> [STATED EXERCISE 1]:
Copy the passage of the thread about Rome's conquest of Gaul from "That's just the" up to and including "yes, then yes.".

> [TEXT EXTRACT]:
§ §
You don't murder, you enslave.

Slaves = $$$$$$

>killing and enslaving 1/2 and subjugating the other 1/2 of a population is not genocide

>be Caesar in Gaul
>dividing and conquering these motherfuckers
>some Gauls accept Roman hegemony and help you out, so you go and murder their neighbors who don't like your friends and you by association
>some Gauls like to rove around attacking their more settled neighbors (your allies), better kill them too
>some Gauls think you're getting too big for your boots and have a massive rebellion against you and your hegemony
>kill them as well
>Gaul is conquered, Gauls who Latinised start wearing togas

>Did the romans genocide the celts and gauls?
>Not really.
>goes on to describe a massive genocide

Do you think a genocide has to accomplish total destruction of all the victims to be considered a genocide?

>What's the point in conquering land if you're just going to murder everyone you conque

Crush the spirit of those left

thanks lad

youtube.com/watch?v=iT92zx790c4

>killing and enslaving 1/2 and subjugating the other 1/2 of a population is not genocide

Genocide implies the purposeful killing of a people to wipe them out root and stem, not a war of conquest. What you're describing is general, run-of-the-mill warfare in the Classical era.

>Genocide implies the purposeful killing of a people to wipe them out root and stem
And that's what the Romans did, they outlawed their priest cast, native religion and hunted them down.

That's just the result of war though and not a real effort to commit genocide on the part of the Romans.

Is it by Dan Carlin and called Hardcore history? If yes, then yes.

thanks again

You don't have to completely wipe out a culture for it to be a genocide.

That can be considered classicide at best. There weren't that many druids.

War was nearly synonymous with genocide in those days.

>ignoring all the religious people they killed
>ignoring the entire tribes wiped off the map for political convenience
>ignoring all the questionable shit and sketchy justifications for total slaughter Caesar claimed in his letters

They literally went to villages and killed all the men, women, and children....sometimes they just killed the men and enslaved the rest.

They annihilate hole tribes and didn't leave much of gaul culture

>They literally went to villages and killed all the men, women, and children....sometimes they just killed the men and enslaved the rest.

As did pretty much every victorious military force since the days of Sumeria. If you think that means every army from 3000BC was purposefully committing genocide, that's fine, but it doesn't stand up to scrutiny.

Not every army, just the ones that killed, replaced or forcefully assimilated other cultures

>Other groups also did it therefore it isn't genocide

This is dumb.

Whether or not a high degree of death and exploitation occurs has no bearing on something being a genocide. If the intention wasn't to literally wipe out the Gauls (it was a war for money and prestige) then it wasn't a genocide. I don't think you recruit large amounts of mercenaries and auxilia from a group you intend to genocide.

They're still around so not successfully.

The Cathaginians though, was completely successful.
§ §
> [DATA SHOWN]:
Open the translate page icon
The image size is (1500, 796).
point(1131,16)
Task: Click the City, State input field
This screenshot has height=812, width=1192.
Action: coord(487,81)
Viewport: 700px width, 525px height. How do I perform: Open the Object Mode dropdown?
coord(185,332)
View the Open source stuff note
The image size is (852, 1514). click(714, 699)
§ §
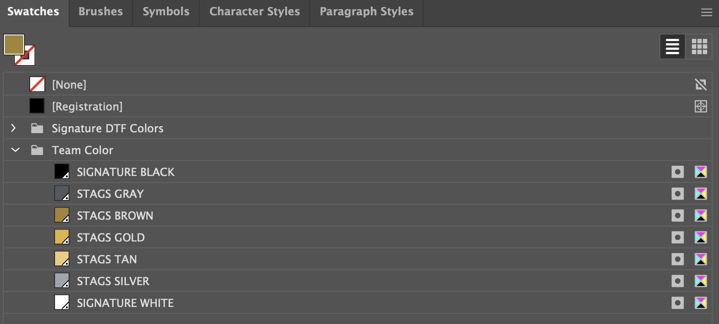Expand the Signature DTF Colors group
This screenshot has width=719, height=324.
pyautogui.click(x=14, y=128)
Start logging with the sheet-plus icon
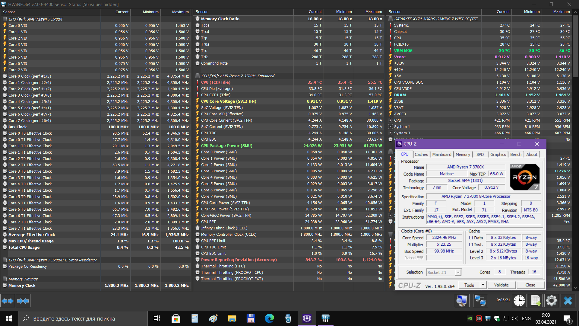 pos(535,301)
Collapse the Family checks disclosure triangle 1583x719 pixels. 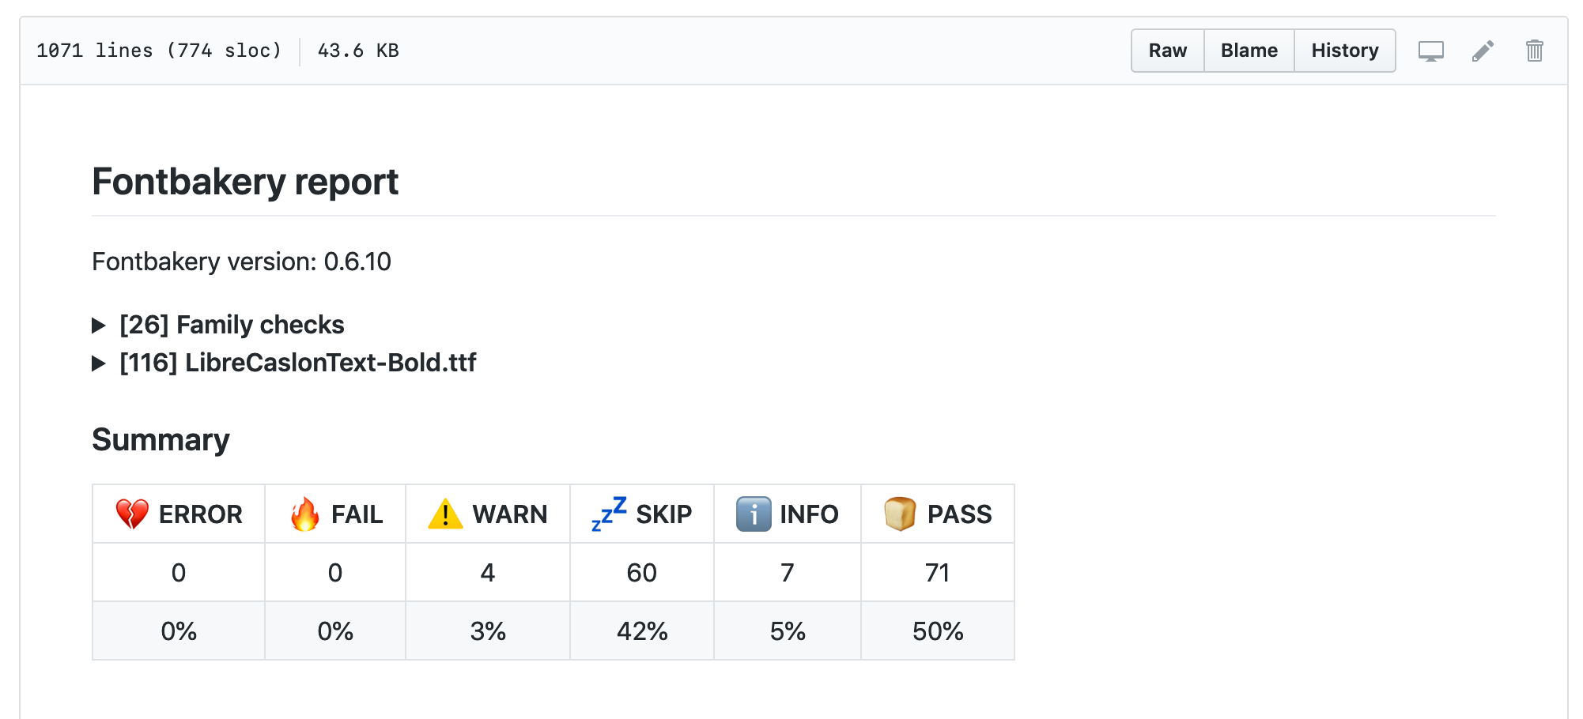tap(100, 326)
§ §
> [STATED EXERCISE 2]:
Rewrite the records from the line with "Task: Click the City, State input field" up to and including the line with "The image size is (852, 1514).", substituting "text box" for "input field" and leaving everything else unchanged. Return only those lines.

> [EXERCISE RESPONSE 1]:
That's just the result of war though and not a real effort to commit genocide on the part of the Romans.

Is it by Dan Carlin and called Hardcore history? If yes, then yes.

> [EXERCISE RESPONSE 2]:
Task: Click the City, State text box
This screenshot has height=812, width=1192.
Action: coord(487,81)
Viewport: 700px width, 525px height. How do I perform: Open the Object Mode dropdown?
coord(185,332)
View the Open source stuff note
The image size is (852, 1514). click(714, 699)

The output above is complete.